Having a Google account does not grant you access to Analytics. It's just a first step. Once that is complete, register for Google Analytics. It's a one-time simple step.

Next you will log in and click on the "admin tab". A pop-up box will then continue to step you through the setting up process. You are setting the website want to track.

Accounts An account is your access point for Analytics, and the top-most level of organization. With one account you can have access to Analytics, so you can identify which accounts you want to track. How you manage the relationship between accounts and properties is up to you. You can use one account for each property, or you can use one account for many properties.

You can have many Analytics accounts. If you do not have an account, sign up for one at www.google.com/analytics.

Properties

A property is a website, a mobile application, or a device (e.g. a kiosk or point of sale device.) An account can contain one or more properties.

Within an Analytics account, you add the properties from which you want to collect data. When you add a property to an account, analytics can generate a tracking code to collect its data. The tracking code contains a unique ID to identify its data. This makes it identifiable in your reports. Analytics also creates one unfiltered view for each property you add.

Views

A view is your access point for reports; a defined view of data from a property. You give users access to a view so they can see the reports based on that view's data. A property can contain one or more views.
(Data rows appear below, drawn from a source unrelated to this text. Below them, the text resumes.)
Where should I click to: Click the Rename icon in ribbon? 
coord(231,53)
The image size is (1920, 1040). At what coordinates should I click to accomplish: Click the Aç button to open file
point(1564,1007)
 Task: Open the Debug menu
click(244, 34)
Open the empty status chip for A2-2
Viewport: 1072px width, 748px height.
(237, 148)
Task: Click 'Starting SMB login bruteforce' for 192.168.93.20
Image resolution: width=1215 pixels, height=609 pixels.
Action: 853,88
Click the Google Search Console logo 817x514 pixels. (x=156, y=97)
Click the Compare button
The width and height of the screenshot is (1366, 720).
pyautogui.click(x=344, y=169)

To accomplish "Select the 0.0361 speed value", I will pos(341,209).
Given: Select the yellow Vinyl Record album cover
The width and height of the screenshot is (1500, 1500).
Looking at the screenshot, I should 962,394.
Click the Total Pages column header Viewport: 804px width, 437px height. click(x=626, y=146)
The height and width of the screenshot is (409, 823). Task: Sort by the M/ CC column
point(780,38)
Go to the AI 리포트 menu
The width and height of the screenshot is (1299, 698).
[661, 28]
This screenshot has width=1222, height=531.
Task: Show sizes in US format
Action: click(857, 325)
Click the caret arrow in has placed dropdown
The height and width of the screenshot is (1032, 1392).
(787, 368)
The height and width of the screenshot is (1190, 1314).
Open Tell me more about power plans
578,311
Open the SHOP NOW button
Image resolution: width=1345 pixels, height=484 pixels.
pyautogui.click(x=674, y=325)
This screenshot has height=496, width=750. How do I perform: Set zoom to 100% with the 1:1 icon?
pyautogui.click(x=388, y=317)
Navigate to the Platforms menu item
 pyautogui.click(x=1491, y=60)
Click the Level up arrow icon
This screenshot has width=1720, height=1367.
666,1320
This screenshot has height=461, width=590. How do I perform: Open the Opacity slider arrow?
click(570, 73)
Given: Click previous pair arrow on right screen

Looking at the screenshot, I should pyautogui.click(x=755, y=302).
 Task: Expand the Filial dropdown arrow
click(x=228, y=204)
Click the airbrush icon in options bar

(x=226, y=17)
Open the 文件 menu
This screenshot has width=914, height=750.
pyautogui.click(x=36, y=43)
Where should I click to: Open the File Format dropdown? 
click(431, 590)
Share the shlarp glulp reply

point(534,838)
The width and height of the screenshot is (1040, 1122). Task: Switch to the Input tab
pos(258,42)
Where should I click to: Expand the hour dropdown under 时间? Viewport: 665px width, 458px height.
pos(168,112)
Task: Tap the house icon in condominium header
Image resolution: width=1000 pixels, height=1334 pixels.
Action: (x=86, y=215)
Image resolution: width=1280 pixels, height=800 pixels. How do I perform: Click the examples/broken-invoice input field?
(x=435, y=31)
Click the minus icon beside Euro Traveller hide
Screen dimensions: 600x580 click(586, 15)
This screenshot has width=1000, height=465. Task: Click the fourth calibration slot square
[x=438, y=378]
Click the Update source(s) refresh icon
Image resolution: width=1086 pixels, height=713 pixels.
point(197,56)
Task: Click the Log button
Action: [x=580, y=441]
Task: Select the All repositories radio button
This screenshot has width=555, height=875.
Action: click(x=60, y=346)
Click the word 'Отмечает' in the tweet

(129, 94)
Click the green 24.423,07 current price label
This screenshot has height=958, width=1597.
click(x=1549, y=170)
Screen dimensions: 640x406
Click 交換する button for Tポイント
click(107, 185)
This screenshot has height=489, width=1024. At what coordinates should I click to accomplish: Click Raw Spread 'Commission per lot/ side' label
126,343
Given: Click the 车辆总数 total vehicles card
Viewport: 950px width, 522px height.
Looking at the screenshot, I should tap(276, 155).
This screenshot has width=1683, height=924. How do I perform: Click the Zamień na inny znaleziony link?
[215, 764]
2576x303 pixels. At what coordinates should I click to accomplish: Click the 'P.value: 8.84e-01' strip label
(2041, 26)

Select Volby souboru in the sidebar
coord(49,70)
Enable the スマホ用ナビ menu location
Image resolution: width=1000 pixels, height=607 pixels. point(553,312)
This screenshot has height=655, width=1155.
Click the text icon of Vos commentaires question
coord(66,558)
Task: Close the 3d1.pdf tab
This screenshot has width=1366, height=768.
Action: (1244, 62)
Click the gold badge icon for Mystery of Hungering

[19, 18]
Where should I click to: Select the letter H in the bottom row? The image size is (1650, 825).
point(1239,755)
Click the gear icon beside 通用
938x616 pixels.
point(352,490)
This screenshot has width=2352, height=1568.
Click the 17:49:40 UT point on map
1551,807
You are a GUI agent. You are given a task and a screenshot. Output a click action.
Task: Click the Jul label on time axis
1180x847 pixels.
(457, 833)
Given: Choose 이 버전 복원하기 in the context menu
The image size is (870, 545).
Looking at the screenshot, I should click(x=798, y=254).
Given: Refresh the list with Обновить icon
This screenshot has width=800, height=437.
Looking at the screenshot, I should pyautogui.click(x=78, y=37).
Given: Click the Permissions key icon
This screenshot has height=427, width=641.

For example, within a property you might have:

One view of all the data for www.example.com

One view of only AdWords traffic to www.example.com

One view of only traffic to a subdomain like www.sales.example.com

When you add a property to an account, analytics creates the first view for that property.

That first view has no filters, and so neither includes all the data for that property. You should leave this original view unfiltered so that you always have a view in which you can see all the data. You can create more views when you apply filters to them. Then they each can include the specific subset of data in which you're interested.

Once you create a view, the reports for that view will show data from the creation date of the view forward. For example: if you create a view on June 1, it will only show data from June 1 forward. It will not show any data collected before June 1.

If you delete a view, that specific perspective of the data is gone forever. Don't delete a view if you think you might ever want to report on that particular perspective of the data.